大島史洋『ふくろう』(平成27年、短歌研究社)

歌集から推測される事情は次の通りである。作者の父は九十九歳となり、妻(作者の母)を亡くして、子(作者の兄)の家族と暮らしていたが、衰えて、現在は施設に入っている。作者は兄からの連絡で父の衰弱が進んでいることを知り、帰省する。因みに、作者の郷里は岐阜県中津川市である。

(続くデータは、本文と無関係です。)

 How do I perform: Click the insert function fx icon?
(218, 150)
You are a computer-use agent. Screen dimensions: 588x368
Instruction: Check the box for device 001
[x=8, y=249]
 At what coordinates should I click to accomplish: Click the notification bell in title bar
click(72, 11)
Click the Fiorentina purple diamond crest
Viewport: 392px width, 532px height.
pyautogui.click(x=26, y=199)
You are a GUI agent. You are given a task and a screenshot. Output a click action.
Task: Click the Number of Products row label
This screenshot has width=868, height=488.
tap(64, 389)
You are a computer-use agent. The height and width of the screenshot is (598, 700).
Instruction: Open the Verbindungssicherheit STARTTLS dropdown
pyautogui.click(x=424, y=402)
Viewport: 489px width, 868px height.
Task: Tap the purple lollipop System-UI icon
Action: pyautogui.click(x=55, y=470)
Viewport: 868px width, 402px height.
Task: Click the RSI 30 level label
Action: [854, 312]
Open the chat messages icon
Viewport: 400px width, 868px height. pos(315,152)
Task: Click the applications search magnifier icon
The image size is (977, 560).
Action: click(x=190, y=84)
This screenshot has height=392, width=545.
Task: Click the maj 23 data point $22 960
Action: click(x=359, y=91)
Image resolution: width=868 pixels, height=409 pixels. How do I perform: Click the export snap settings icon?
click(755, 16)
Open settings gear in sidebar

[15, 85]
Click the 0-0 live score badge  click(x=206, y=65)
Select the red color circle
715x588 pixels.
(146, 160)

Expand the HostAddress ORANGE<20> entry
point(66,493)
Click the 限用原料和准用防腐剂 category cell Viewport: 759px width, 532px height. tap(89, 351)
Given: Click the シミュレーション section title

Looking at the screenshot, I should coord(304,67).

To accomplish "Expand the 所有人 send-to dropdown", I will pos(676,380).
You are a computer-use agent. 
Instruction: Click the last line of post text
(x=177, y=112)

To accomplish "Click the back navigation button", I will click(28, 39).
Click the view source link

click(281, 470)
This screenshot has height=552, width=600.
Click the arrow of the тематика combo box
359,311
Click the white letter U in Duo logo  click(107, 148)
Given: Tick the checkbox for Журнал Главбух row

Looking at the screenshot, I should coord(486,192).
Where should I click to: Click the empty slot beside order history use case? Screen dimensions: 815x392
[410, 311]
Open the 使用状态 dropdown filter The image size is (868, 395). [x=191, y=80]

作者は、兄の家族が暮らしている実家に目覚めて、改めて父がこの家にいないことを実感する。まだ元気だった頃、父は朝早く起きていたのであろう。老人が目覚めて活動を始めれば、他の家族も否応なく起きざるを得ない。その頃は作者も、帰省する度に朝早くから家の中の人が活動する物音で目覚めていたのだ。しかし、今は早起きする老人がいないので、兄やその家族も比較的ゆっくりと起きてくる。作者は布団の中で目が覚めているのだが、誰も家族が起きている様子がないので、布団の中で様々なことを考えている。それだけのことを言っているのだが、ここには作者の深い感慨と悲しみが込められている。

掲出歌の少し後にこんな作品がある。

父の死が吾にもたらす煩雑を思いていたり故郷の夜に

親の死は悲しみと同時に様々な煩雑さをもたらす。いずれ必ず訪れる筈のその時は、喪主は兄が努めるのであろうが、弟として助けなければならない。更にその後には、更に煩わしい相続の問題が待ち構えている。掲出歌の時も、そんなことを思っていたのかも知れない。

歌集『ふくろう』は挽歌の多い歌集だった。作者にとって短歌の先輩である金井秋彦、石田比呂志などの死を歌い、司会者の玉置宏の死を歌う作品もある。まるで父の死を迎える心の準備をしているかのような気もする歌集であった。